Regarding the crossorigin, it's not trivial to figure out if the two should go together or not. https://chromium.googlesource.com/chromium/src/+/21e65a63bf8e3947ff4b4d34cb73866c413106e2 is the relevant commit, and it looks like the attribute wasn't used by HTMLLinkElement before, but it's easy to be fooled and not know about uses that aren't in the diff. But I'll send a PR to update the data because I'm 80% sure it should match.

gsnedders commented 1 year ago

Historically it has been very common for content attributes to be supported before the reflected properties (IDL attributes) and mishaps continue to happen, so in one way it is correct to represent these differently.

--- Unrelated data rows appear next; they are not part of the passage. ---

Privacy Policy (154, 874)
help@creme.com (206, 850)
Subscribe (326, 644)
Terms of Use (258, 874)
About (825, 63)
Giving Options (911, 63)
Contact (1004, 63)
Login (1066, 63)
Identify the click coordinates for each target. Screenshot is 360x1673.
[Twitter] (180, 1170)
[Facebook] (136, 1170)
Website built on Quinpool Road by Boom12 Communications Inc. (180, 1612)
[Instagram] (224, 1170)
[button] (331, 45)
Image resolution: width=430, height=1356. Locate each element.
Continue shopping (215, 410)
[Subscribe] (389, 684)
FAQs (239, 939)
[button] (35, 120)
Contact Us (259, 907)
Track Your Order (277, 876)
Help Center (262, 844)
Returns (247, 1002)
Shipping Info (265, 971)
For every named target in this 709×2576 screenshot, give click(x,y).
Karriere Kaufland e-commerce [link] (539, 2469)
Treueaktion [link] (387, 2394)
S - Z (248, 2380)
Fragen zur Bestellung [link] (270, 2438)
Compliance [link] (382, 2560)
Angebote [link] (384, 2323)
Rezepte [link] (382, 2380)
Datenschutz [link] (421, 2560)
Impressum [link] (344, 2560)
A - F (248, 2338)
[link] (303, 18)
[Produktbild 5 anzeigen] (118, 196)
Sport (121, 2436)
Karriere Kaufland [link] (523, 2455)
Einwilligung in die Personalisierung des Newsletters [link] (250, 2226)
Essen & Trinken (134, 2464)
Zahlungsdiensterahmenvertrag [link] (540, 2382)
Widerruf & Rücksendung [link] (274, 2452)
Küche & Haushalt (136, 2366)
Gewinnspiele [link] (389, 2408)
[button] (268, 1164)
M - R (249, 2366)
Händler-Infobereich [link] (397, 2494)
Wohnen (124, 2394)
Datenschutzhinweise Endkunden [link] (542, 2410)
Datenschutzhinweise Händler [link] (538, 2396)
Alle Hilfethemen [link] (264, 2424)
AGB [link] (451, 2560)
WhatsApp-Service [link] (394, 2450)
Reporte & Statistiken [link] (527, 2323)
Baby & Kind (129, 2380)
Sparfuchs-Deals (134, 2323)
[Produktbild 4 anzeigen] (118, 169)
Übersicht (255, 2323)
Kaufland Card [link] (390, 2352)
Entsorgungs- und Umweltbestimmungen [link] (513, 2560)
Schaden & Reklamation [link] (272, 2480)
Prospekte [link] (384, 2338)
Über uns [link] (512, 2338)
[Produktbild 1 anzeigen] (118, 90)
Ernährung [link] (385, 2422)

However, just like with events and their event handler properties, I think it would probably be better to treat these as the same and use notes where there are discrepancies that matter.

This is definitely true—but either manually overriding the mirroring or relying on notes would presumably work for these cases?

At the moment it feels like we're optimising for the historic cases where they sometimes differed, to the detriment of the current cases where they rarely differ, and that means we miss relevant updates.

foolip commented 1 year ago

I've sent https://github.com/mdn/browser-compat-data/pull/18451.

@gsnedders I agree on both points, the current structure makes a distinction that rarely matters, and moreover many claimed differences are just wrong because the HTML data is harder to maintain. Whether we mirror, lint, or merge entries altogether, we'll be able to deal with the cases where the differences matter.